The number of purchase contracts signed by New Jersey homebuyers in July increased 24 percent from last year, according to a recent report by Otteau Valuation Group Inc.
The increase continues a positive and growing trend for the state's housing market, the East Brunswick appraisal and consulting firm found. July marked the 10th consecutive month that pending sales have grown, and year-to-date purchase activity through the month was up 23 percent from the same period in 2011.
Jeffrey Otteau, the firm's president, said the strong activity has been driven by low interest rates, loosening mortgage qualification standards by banks and rising apartment rents. With those factors, along with an improving economy and stabilizing home prices, he said, "the public gets the sense that it's safe to cross the road again."
"When we see increases that are this large … it means that it's real and it's likely durable, meaning it's not something that's likely to go away," Otteau said, as opposed to increases of 4 percent or 5 percent.
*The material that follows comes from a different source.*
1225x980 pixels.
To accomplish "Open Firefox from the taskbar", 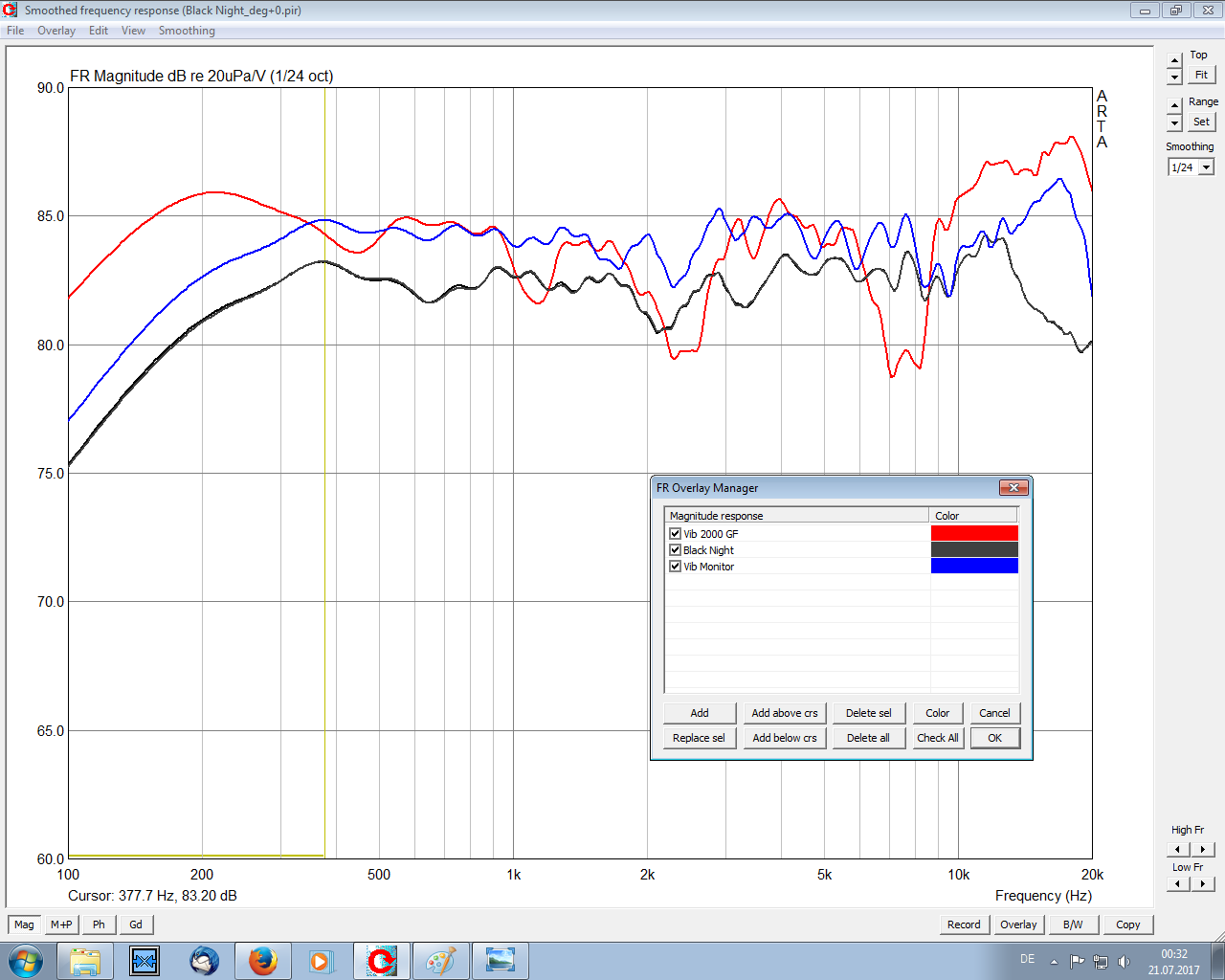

He said the purchase contract statistic is the market's most important indicator "when you combine (it) with what's happening to the number of houses that are available for buyers to choose from." To that end, Otteau's report also identified a 17 percent drop in unsold inventory, to just under 60,000 homes statewide, the lowest total since 2005.
Purchase contract data have been improving monthly since May 2011, except for last August, when activity was flat, and September, when the figure slipped by 1 percent.
Otteau also tempered the enthusiasm of the report, as "there's no question that there are still headwinds out there." He pointed to a job recovery that has been losing steam and the uncertainty over how New Jersey's backlog of foreclosures will affect the market.
Still, there are reasons to be optimistic, Otteau said.
"At the end of the day, there's a lot of pent up demand out there," he said. "People who have not bought for the last three years who have been sitting on the sidelines — I think that's going to be the story for the rest of the year."